Background: The antioxidant lycopene may be beneficial for patients with heart failure (HF). Processed tomato products are a major source of lycopene, although they are also high in sodium. Increased sodium intake may counter the positive antioxidant effect of lycopene.
Methods: This was a prospective study of 212 patients with HF. Dietary intake of lycopene and sodium was obtained from weighted 4-day food diaries. Patients were grouped by the median split of lycopene of 2471 µg/day and stratified by daily sodium levels above and below 3 g/day. Patients were followed for 1 year to collect survival and hospitalization data. Cox proportional hazards modeling was used to compare cardiac event-free survival between lycopene groups within each stratum of sodium intake.

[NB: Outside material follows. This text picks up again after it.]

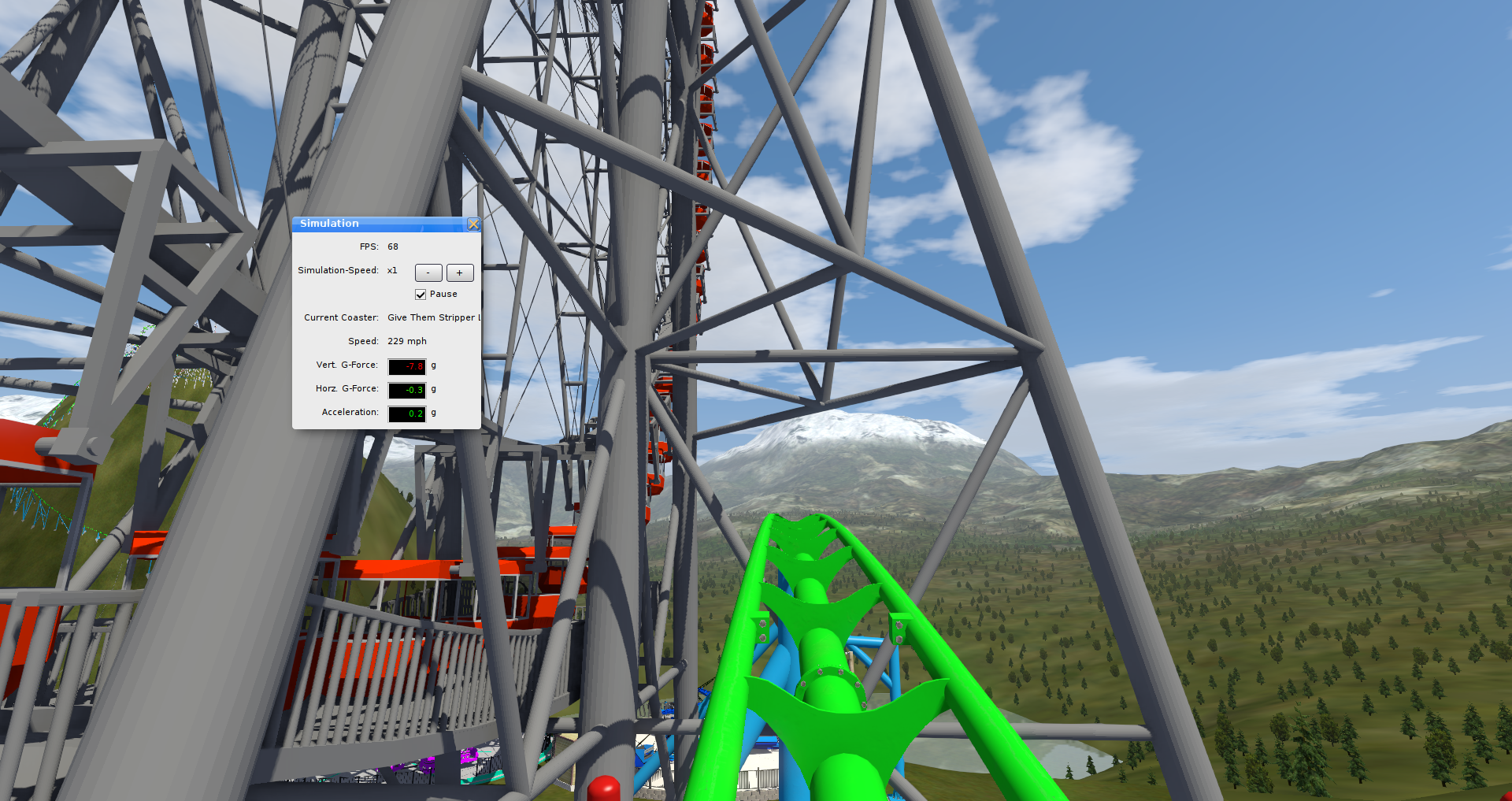Click the Simulation panel title bar
1512x801 pixels.
378,224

Results: Higher lycopene intake was associated with longer cardiac event-free survival compared with lower lycopene intake (p = 0.003). The worst cardiac event-free survival was observed in the low lycopene intake group regardless of sodium intake (> 3 g/day HR = 3.01; p = 0.027 and ≤ 3 g/day HR= 3.34; p = 0.023).
Conclusion: These findings suggest that increased lycopene intake has the potential to improve cardiac event-free survival in patients with HF independent of sodium intake.
Keywords: Lycopene; antioxidants; heart failure; sodium.